-- Opening Marker --

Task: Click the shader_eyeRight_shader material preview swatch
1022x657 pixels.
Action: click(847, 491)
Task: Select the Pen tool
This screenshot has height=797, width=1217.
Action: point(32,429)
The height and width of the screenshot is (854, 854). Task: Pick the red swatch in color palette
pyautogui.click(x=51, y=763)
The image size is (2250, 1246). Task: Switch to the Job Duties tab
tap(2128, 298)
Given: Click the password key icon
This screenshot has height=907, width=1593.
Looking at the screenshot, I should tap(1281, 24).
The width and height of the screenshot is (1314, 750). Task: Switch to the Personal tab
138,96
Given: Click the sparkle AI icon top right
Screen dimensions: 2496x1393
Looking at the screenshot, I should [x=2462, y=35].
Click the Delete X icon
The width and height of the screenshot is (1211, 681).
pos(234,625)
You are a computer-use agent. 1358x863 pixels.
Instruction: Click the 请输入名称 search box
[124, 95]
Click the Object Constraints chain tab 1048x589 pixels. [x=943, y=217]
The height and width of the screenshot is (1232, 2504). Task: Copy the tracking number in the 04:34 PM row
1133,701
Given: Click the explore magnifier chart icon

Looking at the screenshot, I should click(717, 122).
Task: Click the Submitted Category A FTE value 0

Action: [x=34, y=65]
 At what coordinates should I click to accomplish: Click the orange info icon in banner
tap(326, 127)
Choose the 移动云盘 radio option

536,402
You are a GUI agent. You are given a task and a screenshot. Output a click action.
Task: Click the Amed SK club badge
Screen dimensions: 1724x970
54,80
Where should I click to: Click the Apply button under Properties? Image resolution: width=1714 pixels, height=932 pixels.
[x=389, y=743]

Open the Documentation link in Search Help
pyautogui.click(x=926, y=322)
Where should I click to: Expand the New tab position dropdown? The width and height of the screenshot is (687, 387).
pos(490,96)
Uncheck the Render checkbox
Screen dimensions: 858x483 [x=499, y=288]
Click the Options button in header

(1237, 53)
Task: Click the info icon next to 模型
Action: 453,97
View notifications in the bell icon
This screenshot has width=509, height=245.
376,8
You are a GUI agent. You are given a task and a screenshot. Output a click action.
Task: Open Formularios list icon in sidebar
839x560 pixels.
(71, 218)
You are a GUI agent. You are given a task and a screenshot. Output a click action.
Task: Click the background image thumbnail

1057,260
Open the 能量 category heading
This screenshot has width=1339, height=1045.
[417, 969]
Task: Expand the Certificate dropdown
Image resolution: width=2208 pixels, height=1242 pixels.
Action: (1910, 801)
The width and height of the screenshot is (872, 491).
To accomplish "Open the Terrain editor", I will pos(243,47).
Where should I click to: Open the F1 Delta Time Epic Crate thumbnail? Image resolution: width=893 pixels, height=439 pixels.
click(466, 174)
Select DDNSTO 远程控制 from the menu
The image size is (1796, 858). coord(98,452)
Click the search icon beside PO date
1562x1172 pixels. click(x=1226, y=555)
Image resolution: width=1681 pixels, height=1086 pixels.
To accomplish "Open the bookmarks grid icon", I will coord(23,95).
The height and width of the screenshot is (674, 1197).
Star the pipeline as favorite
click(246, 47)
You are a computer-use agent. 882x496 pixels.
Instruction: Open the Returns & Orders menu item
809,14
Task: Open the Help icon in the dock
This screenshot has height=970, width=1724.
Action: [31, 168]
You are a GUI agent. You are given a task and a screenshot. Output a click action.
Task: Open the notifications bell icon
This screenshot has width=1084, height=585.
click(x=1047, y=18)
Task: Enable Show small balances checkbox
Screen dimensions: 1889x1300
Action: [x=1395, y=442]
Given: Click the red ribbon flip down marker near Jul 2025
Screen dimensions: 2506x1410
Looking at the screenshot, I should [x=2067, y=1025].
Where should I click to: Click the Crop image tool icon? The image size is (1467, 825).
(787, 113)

-- Closing Marker --

__What needs to be done__
What lines in the data above carry "will"? Return them all.

__Written response__
To accomplish "Open the Terrain editor", I will pos(243,47).
To accomplish "Open the bookmarks grid icon", I will coord(23,95).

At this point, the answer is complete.